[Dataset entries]
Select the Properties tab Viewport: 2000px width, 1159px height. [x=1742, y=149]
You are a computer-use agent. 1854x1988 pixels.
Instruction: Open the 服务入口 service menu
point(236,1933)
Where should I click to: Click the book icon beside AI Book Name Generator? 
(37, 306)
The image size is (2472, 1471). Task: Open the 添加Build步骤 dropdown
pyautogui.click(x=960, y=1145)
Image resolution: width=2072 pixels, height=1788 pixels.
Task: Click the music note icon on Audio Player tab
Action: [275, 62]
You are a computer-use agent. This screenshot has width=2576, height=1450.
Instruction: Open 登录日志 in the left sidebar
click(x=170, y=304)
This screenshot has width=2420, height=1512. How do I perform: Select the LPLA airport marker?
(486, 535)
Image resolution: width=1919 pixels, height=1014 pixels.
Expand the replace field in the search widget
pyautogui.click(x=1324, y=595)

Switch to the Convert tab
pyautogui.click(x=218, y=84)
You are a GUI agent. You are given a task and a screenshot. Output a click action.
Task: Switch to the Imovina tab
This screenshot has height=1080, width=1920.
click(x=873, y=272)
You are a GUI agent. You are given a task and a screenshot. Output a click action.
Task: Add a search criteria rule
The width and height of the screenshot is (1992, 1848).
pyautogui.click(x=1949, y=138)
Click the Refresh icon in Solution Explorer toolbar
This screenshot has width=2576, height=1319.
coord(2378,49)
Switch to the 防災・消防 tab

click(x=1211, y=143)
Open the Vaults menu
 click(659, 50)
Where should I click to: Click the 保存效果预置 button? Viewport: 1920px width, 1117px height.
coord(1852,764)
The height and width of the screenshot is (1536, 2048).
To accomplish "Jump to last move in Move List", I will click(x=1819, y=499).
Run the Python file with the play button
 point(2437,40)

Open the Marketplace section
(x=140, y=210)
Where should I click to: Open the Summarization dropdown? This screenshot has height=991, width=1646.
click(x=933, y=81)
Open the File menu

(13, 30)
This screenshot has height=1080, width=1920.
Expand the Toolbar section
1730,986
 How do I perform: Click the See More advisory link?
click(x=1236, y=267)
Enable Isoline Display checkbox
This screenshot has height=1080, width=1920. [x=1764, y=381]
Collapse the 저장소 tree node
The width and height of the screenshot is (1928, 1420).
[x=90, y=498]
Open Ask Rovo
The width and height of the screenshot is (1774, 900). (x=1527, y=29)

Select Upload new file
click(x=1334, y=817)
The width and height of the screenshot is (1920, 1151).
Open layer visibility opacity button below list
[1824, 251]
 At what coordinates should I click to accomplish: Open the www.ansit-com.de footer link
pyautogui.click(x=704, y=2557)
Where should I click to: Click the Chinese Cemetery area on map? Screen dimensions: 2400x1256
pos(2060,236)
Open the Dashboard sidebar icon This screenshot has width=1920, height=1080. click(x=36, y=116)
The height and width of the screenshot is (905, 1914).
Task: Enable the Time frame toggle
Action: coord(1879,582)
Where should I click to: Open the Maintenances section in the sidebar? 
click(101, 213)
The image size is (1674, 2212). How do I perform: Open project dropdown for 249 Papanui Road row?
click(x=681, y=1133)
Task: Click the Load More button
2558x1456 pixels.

## Task requirements
Starting at the line with "Open layer visibility", copy each line through the end of the data, both ends included, and give nothing else.

## Result for this task
Open layer visibility opacity button below list
[1824, 251]
 At what coordinates should I click to accomplish: Open the www.ansit-com.de footer link
pyautogui.click(x=704, y=2557)
Where should I click to: Click the Chinese Cemetery area on map? Screen dimensions: 2400x1256
pos(2060,236)
Open the Dashboard sidebar icon This screenshot has width=1920, height=1080. click(x=36, y=116)
The height and width of the screenshot is (905, 1914).
Task: Enable the Time frame toggle
Action: coord(1879,582)
Where should I click to: Open the Maintenances section in the sidebar? 
click(101, 213)
The image size is (1674, 2212). How do I perform: Open project dropdown for 249 Papanui Road row?
click(x=681, y=1133)
Task: Click the Load More button
2558x1456 pixels.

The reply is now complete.